Makes logging significant events in the system easy
Server logs can be very useful for tracking problems or comprehending the state of the system at a given point in time. However in many cases, server logs are just a bunch of gibberish that does not provide information that is easy to browse or consume.
In Pub/Sub, events occurring in the system convey lots of comprehensible data that outline what is happening in the system. Plugging in into this stream of information is just a matter of creating a subscriber dedicated for logging and redirecting the before-mentioned stream to either file, STDOUT, database, CloudWatch, external logging service or any other destination that might prove itself useful in our case.
Observing such a stream of events can be beneficial in visually identifying anomalies that would otherwise be hidden in the abyss of regular server logs. Adding event tracing into the equation to indicate how events are correlated with each other can make it even more useful.
Simplifies data migrations
Last but not least, operating on events facilitates creating and applying data-fixes / data-migrations in systems that benefit from Pub/Sub. In many cases, changing a database state is just a matter of artificially generating and emitting a bunch of events — something that usually would be implemented by introducing scripts just mingling with data directly.
Using events for this purpose makes the process more comprehensible and readable.
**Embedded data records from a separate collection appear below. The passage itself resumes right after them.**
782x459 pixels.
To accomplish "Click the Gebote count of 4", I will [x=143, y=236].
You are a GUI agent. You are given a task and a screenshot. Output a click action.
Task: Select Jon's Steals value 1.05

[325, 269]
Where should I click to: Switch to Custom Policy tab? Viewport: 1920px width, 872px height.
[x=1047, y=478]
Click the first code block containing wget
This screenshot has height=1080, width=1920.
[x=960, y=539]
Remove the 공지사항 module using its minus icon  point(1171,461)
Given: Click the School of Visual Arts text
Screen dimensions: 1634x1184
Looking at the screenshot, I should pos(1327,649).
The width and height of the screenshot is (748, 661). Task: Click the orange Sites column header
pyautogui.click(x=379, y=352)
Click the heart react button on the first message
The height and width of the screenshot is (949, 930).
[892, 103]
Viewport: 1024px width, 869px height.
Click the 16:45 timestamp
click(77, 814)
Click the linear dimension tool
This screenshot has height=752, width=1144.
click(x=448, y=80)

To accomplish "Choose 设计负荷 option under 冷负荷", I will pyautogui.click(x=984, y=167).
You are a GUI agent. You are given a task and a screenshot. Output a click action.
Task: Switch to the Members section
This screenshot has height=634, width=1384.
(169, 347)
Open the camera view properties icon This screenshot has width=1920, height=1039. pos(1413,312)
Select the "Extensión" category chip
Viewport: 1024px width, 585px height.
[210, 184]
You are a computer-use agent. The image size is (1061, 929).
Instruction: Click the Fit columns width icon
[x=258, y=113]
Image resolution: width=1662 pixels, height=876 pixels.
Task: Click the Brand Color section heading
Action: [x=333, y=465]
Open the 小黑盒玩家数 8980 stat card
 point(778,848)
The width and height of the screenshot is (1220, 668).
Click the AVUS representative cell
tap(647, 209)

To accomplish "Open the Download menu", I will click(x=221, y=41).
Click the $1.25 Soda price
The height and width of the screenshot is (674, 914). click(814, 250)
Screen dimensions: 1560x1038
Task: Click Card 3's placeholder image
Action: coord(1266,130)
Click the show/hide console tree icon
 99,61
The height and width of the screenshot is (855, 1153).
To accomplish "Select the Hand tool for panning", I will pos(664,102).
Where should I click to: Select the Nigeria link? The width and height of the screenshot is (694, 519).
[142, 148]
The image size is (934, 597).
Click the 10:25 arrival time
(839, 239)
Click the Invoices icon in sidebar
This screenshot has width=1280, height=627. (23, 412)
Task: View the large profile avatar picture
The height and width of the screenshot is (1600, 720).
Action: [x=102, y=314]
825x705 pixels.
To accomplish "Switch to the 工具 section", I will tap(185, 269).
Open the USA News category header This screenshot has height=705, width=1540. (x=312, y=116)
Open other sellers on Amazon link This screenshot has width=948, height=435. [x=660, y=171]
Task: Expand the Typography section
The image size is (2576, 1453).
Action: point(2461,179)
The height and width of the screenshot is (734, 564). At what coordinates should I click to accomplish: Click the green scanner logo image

Also, all side-effects of such changes will be transparently applied as well, unless we explicitly unsubscribe from those events. This might be useful to handle some special cases, and is a powerful technique itself.
When to use Pub/Sub?
Pub/Sub is by no means a remedy for all problems, but there are situations in which it proves itself really useful. Applications in which it is the most beneficial can be characterised as:
- medium-sized to large-sized
- with easy-to-identify domains/modules that need to communicate with each other
- integrating with one or more external systems, especially if those integrations are broad
- huge, entangled monoliths in need of refactoring
- applications in need of modularisation for scaling or other purposes
The more characteristics shown above apply to a given application, the more benefits Pub/Sub will bring to the table.
When NOT to use Pub/Sub?
While Pub/Sub can be very favourable in lots of cases, there are cases in which it might turn to be unproductive. Solutions that should be considered as not the best-fit for applying this pattern share one or more of the following characteristics:
- small to medium sized
- with a scarce amount of domains/modules or ones that are difficult to identify
- not integrating with external systems
- already implementing some specific/dedicated, well thought-through architectural solutions that would neither benefit nor play nice with Pub/Sub
- prototypes that are just experimental, in which case Pub/Sub would just add unnecessary overhead
It does not mean that if your application shares some of the traits above then Pub/Sub will definitely not work in your case, although it might prove not to be worth the extra effort it needs to be introduced effectively.
A word on nomenclature
Before we go any further it is worth clarifying the nomenclature around the topic. Pub/sub as a pattern is usually described using terms like “publisher”, “subscriber”, “message”, “topic”, “message bus” etc. Still, in this article, I prefer to use different naming for those concepts to bring it a little bit closer to the DDD approach to building software.
And thus “messages” are referred to as “events”, “subscribers” are “event handlers”, “topics” become “domains” and the concept of “message bus / broker” turns to programmatically defined “subscriptions” (usually in pub/sub subscriptions are realised by the infrastructure itself).
BDD the Pub/Sub way
Incorporating a publish-subscribe pattern in a new or existing project requires some significant changes in mindset and also a dash of self-discipline. Not everything will feel natural at the beginning and the urge to do things “the old way” will be strong.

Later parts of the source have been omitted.